Heloísa Vacarela Vigorito 

1º ano - Direito matutino 



Fontes: https://www.cnj.jus.br/juiz-brasileiro-e-homem-branco-casado-catolico-e-pai/

https://www.cnj.jus.br/cnj-20-anos-juizes-e-juizas-formam-justica-cada-vez-mais-plural/#:~:text=A%20pluralidade%20na%20magistratura%20ainda,%2C%20em%20sua%20maioria%2C%20brancos.

 

"A necessidade de imaginar e a dor em conhecer" - Uma crônica por Aiça Santana Santos.

Foi em um dia quente, daqueles de início de verão, quando eu estava no laboratório de informática da faculdade estudando. Estava lendo através do computador um livro de sociologia, de C. Wright Mills, que o professor havia passado e cujo conceito seria cobrado na prova. “Imaginação Sociológica” era o título da obra, mas afinal o que isso significava? Eu não fazia a menor ideia, tampouco conseguia compreender o texto, ainda mais naquele calor que os ventiladores da sala não davam conta de amenizar. Como não compreendia o excerto da obra resolvi fazer uma pausa, passei as mãos pelo cabelo, e me convenci que depois de tomar um ar me sentiria melhor.

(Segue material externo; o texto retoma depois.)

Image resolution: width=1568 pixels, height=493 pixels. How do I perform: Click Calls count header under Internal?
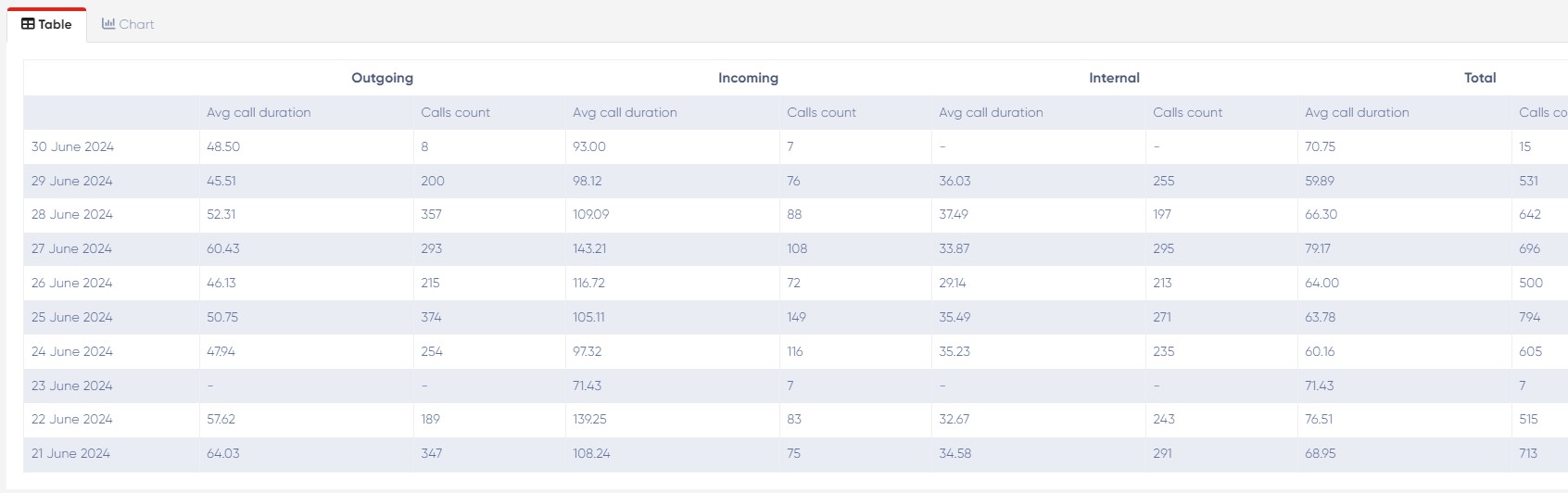1187,112
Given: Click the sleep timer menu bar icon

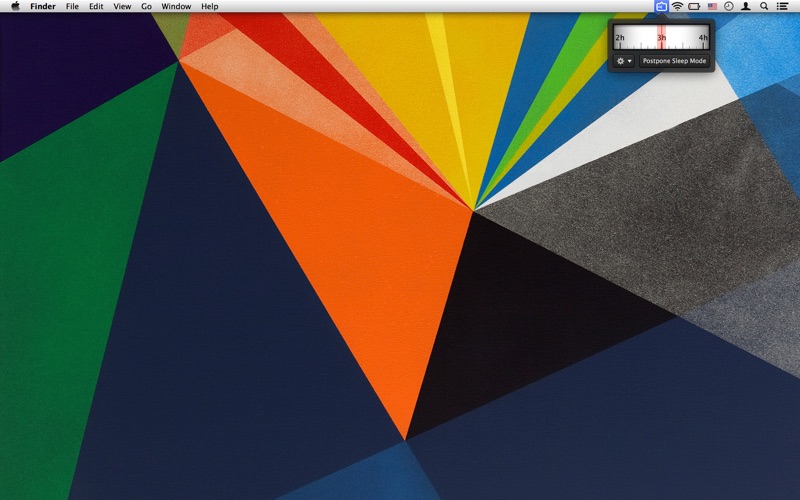Looking at the screenshot, I should coord(661,6).
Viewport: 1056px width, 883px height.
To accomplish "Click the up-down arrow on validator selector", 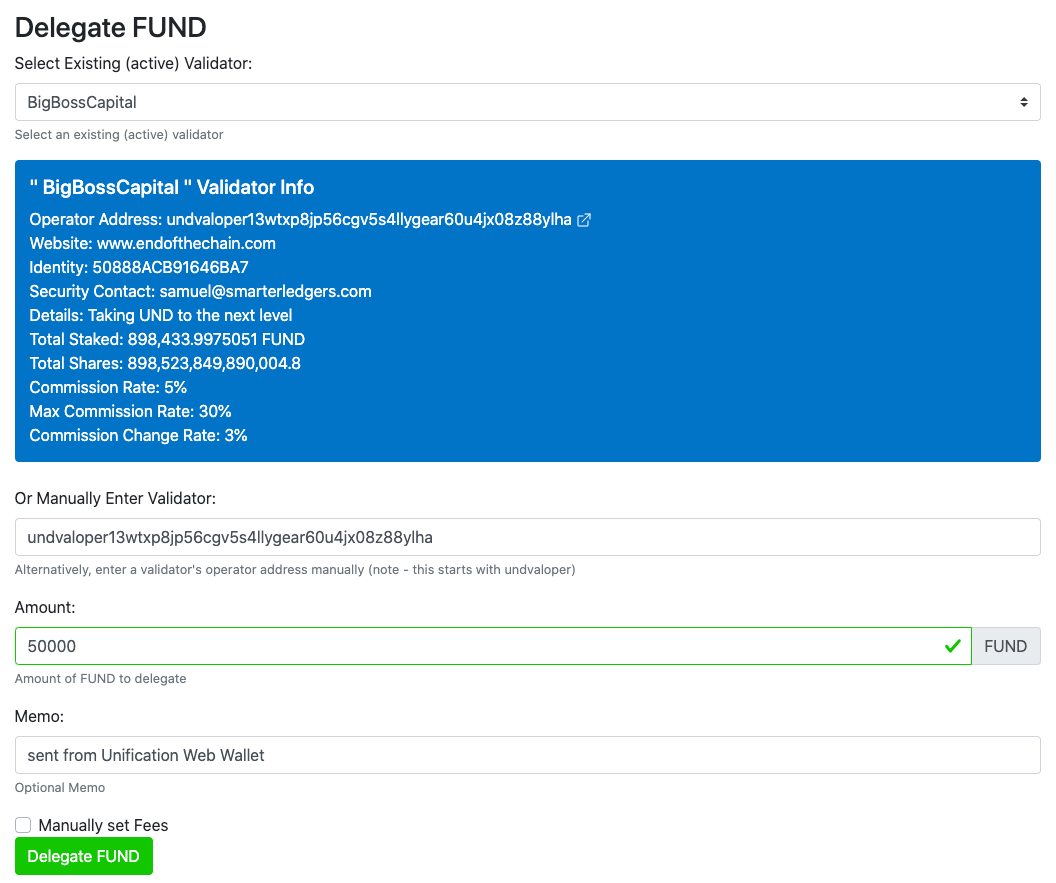I will tap(1023, 102).
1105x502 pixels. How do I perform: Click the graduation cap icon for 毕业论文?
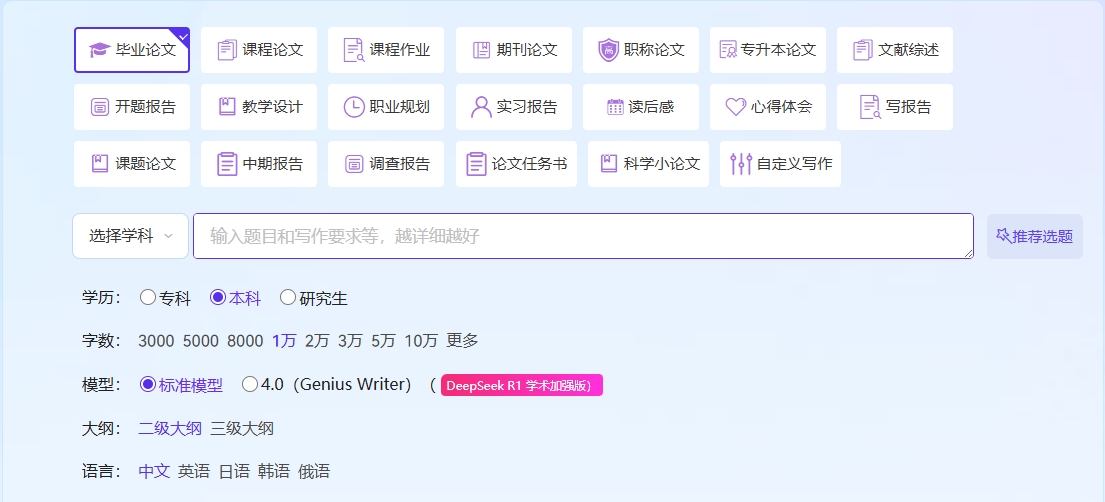pyautogui.click(x=99, y=50)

Peguei uma banana que estava na minha mochila para comer, e me levantei para sair da sala, quando reparei no rapaz que estava sentado no computador à frente do meu. O moço, de óculos; camisa azul escuro; aparentemente um pouco mais velho do que eu; acabou por chamar-me a atenção, mas não devido a sua aparência e sim por causa da sua expressão de choro.

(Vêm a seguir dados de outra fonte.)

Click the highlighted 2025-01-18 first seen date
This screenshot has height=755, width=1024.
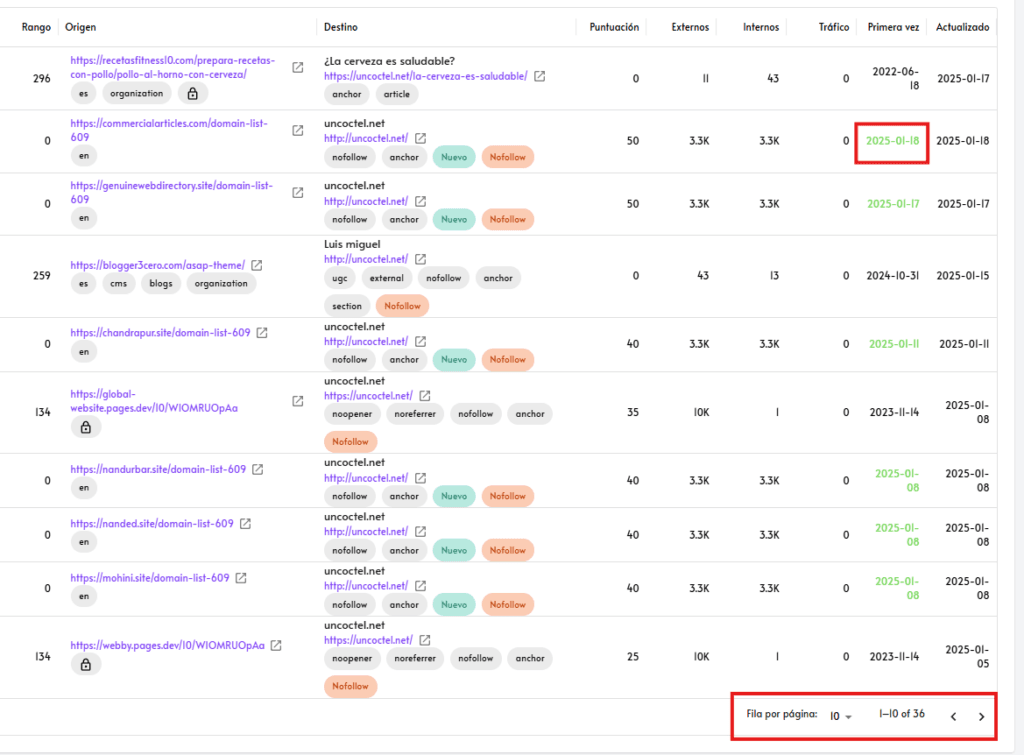point(892,141)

Olhei para os lados e como apenas nós estávamos na sala resolvi perguntar o que se passava com ele.

- Oi amigo, você está bem?

Ele levantou a cabeça, para me encarar, e depois de passar as mãos pelo rosto me respondeu.

- Não, eu não estou bem.

Fiquei um tanto atordoado com aquela resposta que não me dava muitas explicações. Logo, pensei que ele pudesse estar estressado com algum trabalho da faculdade então, movido pela curiosidade, resolvi olhar o que estava na tela do computador, pois não era possível que ele estivesse lidando com um conteúdo mais chato do que eu. Porém, para a minha aflição, o que vi naquele computador era pior do que esperava. Na tela estava a imagem de uma escola destruída, pessoas correndo e um verdadeiro cenário de ataque militar. Ao ver as imagens acabei me assustando um pouco e encarei o rapaz.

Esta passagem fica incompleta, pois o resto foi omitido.